Canadian Manufacturing

Granting Chinese steel ‘market’ status would lead to 60,000 job losses in Canada, report says

by Canadian Staff   

Canadian Manufacturing
Human Resources Manufacturing Regulation Mining & Resources Public Sector

Shift in China's status could deliver Canadian economy a $9.1 billion shock

OTTAWA—As a result of Chinese government efforts to prop up and grow a range of the country’s industries, including its steel sector, some of the country’s imports have long been subject to anti-dumping laws in many countries around the world.

On Dec. 12, 2016, that could all come to an end.

Though that contentious day—15 years after China’s ascension into the World Trade Organization—is more than a year away, the debate over whether or not to grant China “market economy” status, which in turn would give Chinese steel imports the all-important “market” stamp, is already raging.

According to a new Capital Trade Inc. report, which was commissioned by a number of North American steel industry associations, treating China as a “market economy” from a global trade perspective would “severely damage” the steel industry in Canada and other NAFTA countries and lead to significant job and GDP losses.


“China is a state-run economy and does not operate on market principles, yet it argues that it must be treated as a market economy as of the 15th anniversary of its accession to the WTO in December 2016,” the groups said, following the report’s release. “This third party report found that granting China market economy status is premature and would lead to significant job losses in our sector, and in steel communities where plants are being idled and jobs are already being decimated.
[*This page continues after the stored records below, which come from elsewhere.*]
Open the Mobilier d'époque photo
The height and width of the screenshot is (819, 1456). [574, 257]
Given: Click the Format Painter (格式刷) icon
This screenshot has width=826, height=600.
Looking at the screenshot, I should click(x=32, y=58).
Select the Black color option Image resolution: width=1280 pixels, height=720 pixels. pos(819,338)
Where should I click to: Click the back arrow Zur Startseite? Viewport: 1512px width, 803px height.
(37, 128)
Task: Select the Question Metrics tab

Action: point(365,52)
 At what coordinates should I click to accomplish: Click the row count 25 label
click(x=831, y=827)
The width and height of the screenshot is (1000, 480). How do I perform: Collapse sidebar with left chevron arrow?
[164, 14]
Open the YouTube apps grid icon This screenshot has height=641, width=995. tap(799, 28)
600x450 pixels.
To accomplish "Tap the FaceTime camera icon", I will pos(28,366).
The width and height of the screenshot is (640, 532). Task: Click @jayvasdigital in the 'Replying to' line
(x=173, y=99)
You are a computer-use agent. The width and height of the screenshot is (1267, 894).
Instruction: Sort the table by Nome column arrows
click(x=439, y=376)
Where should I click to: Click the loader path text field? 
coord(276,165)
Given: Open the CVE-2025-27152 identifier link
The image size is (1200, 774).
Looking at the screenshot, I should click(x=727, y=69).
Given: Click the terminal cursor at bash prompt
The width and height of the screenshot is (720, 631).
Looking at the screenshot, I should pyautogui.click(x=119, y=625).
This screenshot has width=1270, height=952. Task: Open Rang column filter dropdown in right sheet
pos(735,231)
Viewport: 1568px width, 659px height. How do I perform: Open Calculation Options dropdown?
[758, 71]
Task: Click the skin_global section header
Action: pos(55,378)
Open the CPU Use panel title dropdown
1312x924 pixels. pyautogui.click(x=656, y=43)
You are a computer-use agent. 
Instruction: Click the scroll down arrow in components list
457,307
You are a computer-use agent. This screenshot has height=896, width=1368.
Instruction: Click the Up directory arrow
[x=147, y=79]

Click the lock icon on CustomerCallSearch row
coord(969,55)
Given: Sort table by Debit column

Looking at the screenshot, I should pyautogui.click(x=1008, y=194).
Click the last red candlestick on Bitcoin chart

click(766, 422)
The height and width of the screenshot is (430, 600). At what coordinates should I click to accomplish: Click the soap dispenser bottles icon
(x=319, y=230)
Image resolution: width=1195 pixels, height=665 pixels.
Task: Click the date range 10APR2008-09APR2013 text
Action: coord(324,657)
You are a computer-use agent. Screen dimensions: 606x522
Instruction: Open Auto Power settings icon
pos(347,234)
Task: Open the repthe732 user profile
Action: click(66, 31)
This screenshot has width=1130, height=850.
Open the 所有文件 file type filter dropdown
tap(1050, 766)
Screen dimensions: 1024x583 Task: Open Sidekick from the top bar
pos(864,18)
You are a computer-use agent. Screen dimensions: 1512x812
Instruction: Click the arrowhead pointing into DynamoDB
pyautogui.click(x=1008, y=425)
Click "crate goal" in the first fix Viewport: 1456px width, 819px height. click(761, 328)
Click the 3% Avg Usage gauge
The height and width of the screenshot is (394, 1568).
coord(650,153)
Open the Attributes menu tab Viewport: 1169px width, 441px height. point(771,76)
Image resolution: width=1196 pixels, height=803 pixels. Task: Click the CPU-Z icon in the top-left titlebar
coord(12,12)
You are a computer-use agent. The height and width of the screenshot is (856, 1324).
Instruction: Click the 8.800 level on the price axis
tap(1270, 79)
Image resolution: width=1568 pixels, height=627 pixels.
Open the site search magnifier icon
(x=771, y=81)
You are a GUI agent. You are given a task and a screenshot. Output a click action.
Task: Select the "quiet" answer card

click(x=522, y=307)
This is unacceptable.”

According to the report, granting Chinese steel “market economy” status would cause NAFTA steel outputs to drop $31.5 billion and result in 400,000 to 600,000 jobs losses in the U.S. as well as 60,000 jobs in Canada. Meanwhile, the analysis estimates the annual loss in labour income from virtually all sectors of the Canadian economy would be amount to as much as $8 billion. The country could also experience a near-term GDP reduction of up to 9.1 billion.

“China is a reforming economy, not a market economy, and now accounts for nearly half of global steel output,” the report says. “[China’s] share is likely to continue growing if it is treated as a market economy for purposes of antidumping laws. Allowing China the benefit of this treatment, without requiring a completion of economic reforms, would remove a powerful incentive for completion of the reform program.”

Affecting a large number of government and industry stakeholders, China’s potential “market economy” status is likely to climb to the top of numerous trade agendas in 2016.